In last year’s election, all five candidates for the position of YCC president were cited at least once for campaign violations, which included the misuse of e-mail panlists, illegal postering and the use of more table tents than were allotted. Three of the four YCC presidential candidates in 2005 were cited for violations as well.

The YCC said this year’s election will be run out of a centralized campaign Web site on the YaleStation Web portal — an effort aimed at enabling students to find out about the election in one location. But the use of the Internet in other forms carries its risks. E-mail lists and Facebook have proven to be effective, albeit usually illegal, means of reaching students in past years, and they may factor into this year’s race as well.

Former YCC Vice President Marissa Brittenham ’07, who administered the 2006 election, said many of last year’s violations were the result of new, more restrictive campaign rules and candidates’ unfamiliarity with them. But because mass e-mails can reach so many students with a click of a button, some candidates may feel it is in their best interest to break the rules, Brittenham said. One candidate last year was nabbed using an e-mail list related to the Yale Sustainable Food Project to reach about 1,000 students.

“If you think spamming all of Yale will get you 50 votes versus the five posters you will have to take down if you break the rules, it is almost better to break the rules,” Brittenham said. “We tried to curb that mentality by saying that any violation you make will be publicized, so it hurts your campaign regardless of what the physical penalties are.”

Engler, who heads the YCC Election Committee, said he will be strict on campaign violations this year, although it is difficult to fully monitor Web sites like Facebook that could be used by candidates to campaign illegally. The YCC is in the midst of selecting four other students to serve on the committee charged with overseeing the election, Engler said.

Larry Wise ’08, who lost in last year’s runoff election for YCC president, said he did not find posters or table tents to be very important campaign tools and did not use his entire allotment as a result. Wise — who was cited for several e-mail violations last year and had his campaign severely restricted as a result — said the YCC has larger election problems to reform than the use of posters and table tents.

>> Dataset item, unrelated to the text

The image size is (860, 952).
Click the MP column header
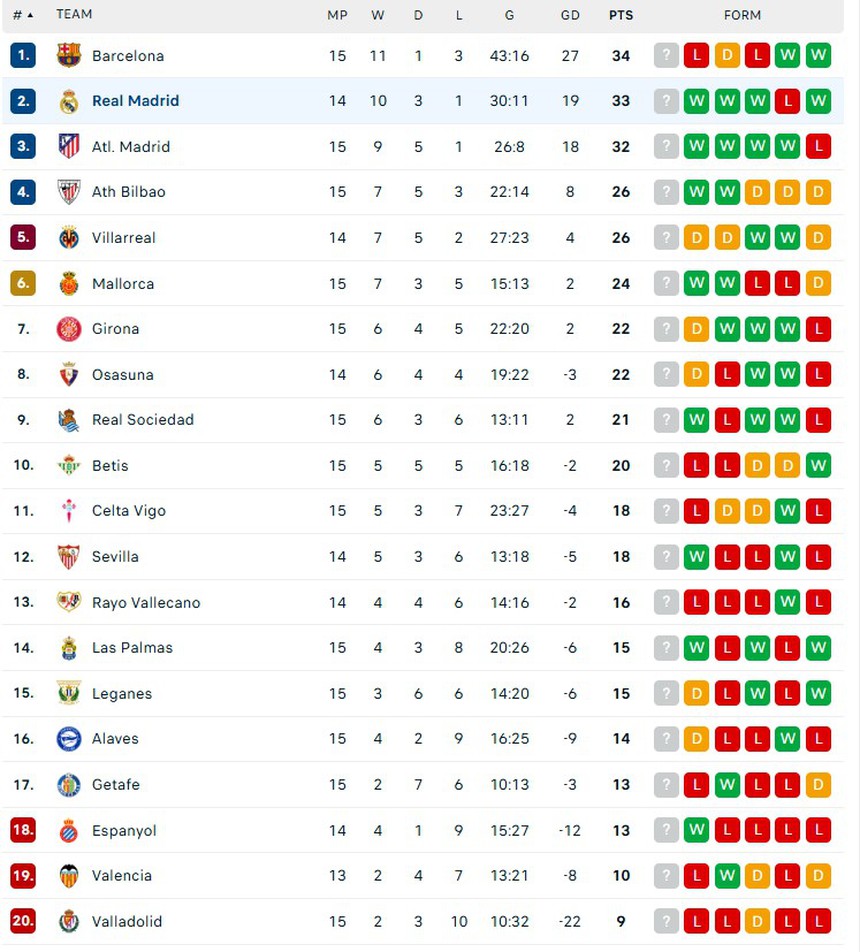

“I think to say that YCC elections are primarily an environmental problem, I disagree,” Wise said. “What would really help is limiting the number of people who e-mail. I think people on campus get too much e-mail about [the campaign].”

Chris Brusalis ’10 said the YCC’s restrictions on candidates are more trouble than they’re worth. Candidates have more important things to do than count how many signs they have tacked up on bulletin boards, he said.

“You should be able to put up as many as you want,” Brusalis said. “You’d never see them limit the number of signs in a Presidential election … I don’t think Hillary Clinton’s worried about it.”

The offices up for grabs in the election are YCC president, vice president, treasurer and secretary as well as the chairs of the Yale Student Activities Committee and Undergraduate Organizations Funding Committee.